Hat Gott einen Anschluß im Internet? Diese Frage bildete die Überschrift über einen Artikel in der Augsburger Allgemeinen über einen „virtuellen Friedhof“ im Cyberspace, der mich zum Nachdenken brachte.

Und wie das so ist, wenn man jederzeit Zugang hat zum Internet, machte ich mich gleich auf die Suche. Tatsächlich: Religion ist ein Riesenthema im Net. Natürlich ist der Papst online; man kann in der Bibel blätern, in verschiedenen Sprachen und Versionen, je nach Konfession.

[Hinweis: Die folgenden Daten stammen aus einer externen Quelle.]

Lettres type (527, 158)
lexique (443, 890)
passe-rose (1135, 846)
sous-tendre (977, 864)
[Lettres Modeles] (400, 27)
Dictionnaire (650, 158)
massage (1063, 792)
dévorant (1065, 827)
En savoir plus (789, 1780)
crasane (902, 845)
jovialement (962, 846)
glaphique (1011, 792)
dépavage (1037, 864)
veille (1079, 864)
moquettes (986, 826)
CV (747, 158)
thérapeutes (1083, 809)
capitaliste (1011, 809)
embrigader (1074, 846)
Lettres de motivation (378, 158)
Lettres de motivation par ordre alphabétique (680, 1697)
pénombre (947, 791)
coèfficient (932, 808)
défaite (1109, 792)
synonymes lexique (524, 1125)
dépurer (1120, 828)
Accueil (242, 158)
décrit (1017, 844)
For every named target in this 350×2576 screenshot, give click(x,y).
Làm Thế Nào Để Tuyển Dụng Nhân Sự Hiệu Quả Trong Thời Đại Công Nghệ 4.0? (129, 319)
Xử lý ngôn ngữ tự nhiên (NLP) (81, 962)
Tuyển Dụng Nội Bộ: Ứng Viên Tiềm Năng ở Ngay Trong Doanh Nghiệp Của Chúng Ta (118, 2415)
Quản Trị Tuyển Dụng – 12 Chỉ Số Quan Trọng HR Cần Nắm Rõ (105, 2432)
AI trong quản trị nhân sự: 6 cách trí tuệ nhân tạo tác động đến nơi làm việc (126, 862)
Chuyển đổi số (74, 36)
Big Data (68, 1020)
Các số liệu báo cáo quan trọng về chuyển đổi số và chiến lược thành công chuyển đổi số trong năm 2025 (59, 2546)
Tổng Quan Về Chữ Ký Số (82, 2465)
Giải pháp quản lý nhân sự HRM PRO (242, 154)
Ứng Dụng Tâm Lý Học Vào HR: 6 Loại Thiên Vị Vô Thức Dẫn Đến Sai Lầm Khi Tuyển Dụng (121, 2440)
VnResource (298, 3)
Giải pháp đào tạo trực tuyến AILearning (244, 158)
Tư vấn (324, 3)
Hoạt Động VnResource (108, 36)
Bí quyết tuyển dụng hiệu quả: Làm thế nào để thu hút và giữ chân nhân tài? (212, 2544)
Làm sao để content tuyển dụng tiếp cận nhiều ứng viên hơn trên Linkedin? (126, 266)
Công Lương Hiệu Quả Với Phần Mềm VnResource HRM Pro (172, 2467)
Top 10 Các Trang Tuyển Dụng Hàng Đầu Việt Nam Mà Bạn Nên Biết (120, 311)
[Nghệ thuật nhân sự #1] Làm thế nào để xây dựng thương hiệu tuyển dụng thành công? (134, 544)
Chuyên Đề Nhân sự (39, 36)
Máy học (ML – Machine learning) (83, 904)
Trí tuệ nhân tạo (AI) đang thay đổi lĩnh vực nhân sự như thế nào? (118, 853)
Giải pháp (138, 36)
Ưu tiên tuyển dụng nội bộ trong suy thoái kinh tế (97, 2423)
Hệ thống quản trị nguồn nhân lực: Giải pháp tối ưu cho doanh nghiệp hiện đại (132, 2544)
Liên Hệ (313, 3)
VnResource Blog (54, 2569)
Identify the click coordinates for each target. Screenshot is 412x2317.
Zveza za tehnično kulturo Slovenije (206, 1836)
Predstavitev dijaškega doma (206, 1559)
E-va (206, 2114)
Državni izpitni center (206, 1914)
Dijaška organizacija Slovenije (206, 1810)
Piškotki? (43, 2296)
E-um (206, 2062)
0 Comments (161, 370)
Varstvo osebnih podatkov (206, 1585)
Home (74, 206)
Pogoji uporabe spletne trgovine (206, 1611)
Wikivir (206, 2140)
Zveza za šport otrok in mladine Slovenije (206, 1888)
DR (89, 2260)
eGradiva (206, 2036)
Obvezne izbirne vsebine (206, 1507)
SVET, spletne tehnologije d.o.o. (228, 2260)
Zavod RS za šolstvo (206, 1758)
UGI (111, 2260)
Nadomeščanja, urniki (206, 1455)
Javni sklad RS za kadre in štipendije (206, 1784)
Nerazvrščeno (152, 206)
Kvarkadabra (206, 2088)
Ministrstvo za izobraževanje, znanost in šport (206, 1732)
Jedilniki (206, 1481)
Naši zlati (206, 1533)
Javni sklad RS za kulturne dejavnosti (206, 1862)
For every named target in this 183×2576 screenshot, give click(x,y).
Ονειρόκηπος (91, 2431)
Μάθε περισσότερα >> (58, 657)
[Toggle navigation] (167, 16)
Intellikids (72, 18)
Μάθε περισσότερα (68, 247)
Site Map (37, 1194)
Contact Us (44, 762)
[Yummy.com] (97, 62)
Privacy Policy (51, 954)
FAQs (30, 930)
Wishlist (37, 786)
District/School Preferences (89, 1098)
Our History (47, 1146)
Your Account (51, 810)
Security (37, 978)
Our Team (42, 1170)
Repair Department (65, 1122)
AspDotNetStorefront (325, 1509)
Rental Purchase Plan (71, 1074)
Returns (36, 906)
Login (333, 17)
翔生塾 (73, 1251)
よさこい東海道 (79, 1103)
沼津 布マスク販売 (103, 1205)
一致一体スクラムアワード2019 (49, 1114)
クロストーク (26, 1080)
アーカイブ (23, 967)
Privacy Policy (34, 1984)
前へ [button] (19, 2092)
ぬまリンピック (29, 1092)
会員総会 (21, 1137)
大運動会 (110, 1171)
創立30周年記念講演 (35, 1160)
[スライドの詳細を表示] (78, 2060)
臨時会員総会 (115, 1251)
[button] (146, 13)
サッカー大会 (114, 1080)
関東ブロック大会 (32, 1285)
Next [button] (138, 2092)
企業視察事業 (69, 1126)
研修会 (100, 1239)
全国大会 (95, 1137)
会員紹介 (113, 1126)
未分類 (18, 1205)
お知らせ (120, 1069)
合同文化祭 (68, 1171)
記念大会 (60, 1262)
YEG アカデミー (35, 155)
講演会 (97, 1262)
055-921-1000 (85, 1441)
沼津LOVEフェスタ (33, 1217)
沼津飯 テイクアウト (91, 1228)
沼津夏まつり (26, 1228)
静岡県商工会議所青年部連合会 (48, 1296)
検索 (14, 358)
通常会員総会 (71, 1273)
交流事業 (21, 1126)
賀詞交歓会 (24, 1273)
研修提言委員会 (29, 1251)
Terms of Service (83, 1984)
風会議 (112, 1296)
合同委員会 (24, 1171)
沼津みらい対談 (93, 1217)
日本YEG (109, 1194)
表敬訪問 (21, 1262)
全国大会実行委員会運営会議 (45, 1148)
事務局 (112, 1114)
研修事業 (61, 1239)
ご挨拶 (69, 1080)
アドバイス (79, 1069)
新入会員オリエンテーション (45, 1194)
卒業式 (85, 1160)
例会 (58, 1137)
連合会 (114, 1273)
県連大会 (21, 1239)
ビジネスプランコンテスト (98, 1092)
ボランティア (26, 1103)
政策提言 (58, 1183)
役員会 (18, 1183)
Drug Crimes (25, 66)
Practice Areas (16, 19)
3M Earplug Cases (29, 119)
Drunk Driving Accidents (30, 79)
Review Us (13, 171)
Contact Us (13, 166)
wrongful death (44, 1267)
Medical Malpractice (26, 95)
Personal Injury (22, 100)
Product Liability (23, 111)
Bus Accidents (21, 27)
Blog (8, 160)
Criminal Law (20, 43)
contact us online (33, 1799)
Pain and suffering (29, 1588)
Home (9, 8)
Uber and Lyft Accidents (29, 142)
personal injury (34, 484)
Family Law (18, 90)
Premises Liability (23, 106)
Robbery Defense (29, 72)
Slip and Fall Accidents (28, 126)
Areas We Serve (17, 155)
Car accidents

Ich habe bei dieser Gelegenheit einen engagierten Online-Pfarrer kennengelernt, Martin Weber von der katholischen Kirchengemeinde St- Ludwig in Ibbenbüren, der sich selber das Programmieren beigebracht hat und seine eigenen Webseiten schreibt, auf denen er die Gottesdienstordnung bekanntgibt, die Jugend- und altenarbeit koordiniert, die Protokolle der Kirchengemeinderatssitzungen veröffentlicht und sogar die Glocken läuten läßt – mit Hilfe einer 193 KB großen Sound-Datei.

Ach ja, der Weg zur Hölle führt ebenfalls übers Internet: „Hell – Online Guide to Satanism“.